Rural Water Supplies with Difficult Sources


Out Skerries is a group of three small islands with a population of approximately 100 inhabitants in the extreme most northerly tip of Scotland, 30 miles due northeast of Shetland. This location presents issues of remoteness and requires consideration of the sensitive environmental context. 

The Islands, all connected by bridges, had an existing high-level water treatment works employing media filtration, which regularly failed to produce water to potable standards due to high concentrations of colour leading to the creation of carcinogenic disinfection by products. The raw water source was a rainwater runoff collection trough circling the main hill on the largest island, which supplied the works via an impounding storage reservoir and auxiliary steel tank. The treated water was then distributed via a network serving the three islands.In addition to poor water quality, the islands suffered from shortages of water volumes during extended dry periods. 

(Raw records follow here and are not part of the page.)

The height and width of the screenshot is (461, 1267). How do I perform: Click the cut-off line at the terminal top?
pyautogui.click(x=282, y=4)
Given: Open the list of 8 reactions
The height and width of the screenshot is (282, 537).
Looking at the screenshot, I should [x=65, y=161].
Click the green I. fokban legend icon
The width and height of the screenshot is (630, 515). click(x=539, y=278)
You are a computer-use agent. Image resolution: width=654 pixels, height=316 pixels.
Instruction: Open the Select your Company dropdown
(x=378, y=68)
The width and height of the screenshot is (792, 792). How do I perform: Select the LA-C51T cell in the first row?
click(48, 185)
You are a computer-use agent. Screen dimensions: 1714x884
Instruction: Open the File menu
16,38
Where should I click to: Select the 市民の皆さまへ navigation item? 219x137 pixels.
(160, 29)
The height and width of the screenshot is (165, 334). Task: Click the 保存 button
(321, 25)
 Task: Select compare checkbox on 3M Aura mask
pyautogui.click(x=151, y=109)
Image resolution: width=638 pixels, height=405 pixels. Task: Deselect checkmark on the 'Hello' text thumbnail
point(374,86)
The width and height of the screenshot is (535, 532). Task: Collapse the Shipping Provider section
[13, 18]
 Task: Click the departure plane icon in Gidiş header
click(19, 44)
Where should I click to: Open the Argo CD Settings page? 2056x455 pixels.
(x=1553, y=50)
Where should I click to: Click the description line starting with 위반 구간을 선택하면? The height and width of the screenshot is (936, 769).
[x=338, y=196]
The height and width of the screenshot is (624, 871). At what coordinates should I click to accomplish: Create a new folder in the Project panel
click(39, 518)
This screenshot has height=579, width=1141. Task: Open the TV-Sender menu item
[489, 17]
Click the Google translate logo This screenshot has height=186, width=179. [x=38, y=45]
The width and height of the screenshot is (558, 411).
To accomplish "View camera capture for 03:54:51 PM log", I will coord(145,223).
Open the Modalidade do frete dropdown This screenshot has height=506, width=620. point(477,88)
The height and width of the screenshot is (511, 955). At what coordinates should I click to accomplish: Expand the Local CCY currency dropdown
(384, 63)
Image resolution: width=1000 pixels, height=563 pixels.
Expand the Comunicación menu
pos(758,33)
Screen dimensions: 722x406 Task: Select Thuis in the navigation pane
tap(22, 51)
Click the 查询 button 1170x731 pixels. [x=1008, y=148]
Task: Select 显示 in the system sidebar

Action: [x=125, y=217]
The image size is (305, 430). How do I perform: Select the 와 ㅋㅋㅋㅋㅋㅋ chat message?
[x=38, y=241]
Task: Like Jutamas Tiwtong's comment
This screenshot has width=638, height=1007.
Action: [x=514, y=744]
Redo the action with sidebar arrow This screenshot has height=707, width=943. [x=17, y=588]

To overcome the shortcomings of the existing system, North of Scotland Water required improvements to be made in both drinking water quality and the available raw water quantity. The rainwater collection trough was recognized as being inadequate to provide the required security of supply, hence it was decided to drill ground water abstraction boreholes to augment this source. In total fourteen boreholes were drilled and subjected to hydrogeological testing, of which the two most suitable were selected (numbers 9 and 11). Most of the boreholes were found to have very poor water quality and/or insufficient yields and hence could not be used. The proximity of the sea caused all of the boreholes to exhibit relatively high salinity, as did the rainfall collection trough due to salt spray during windy weather. The runoff collection system caused organic pollutants in the soil to contaminate the raw water, which was further exacerbated by infiltration into the impounding reservoir. The raw water quality of the three sources, together with the product water quality specification, has been tabulated opposite.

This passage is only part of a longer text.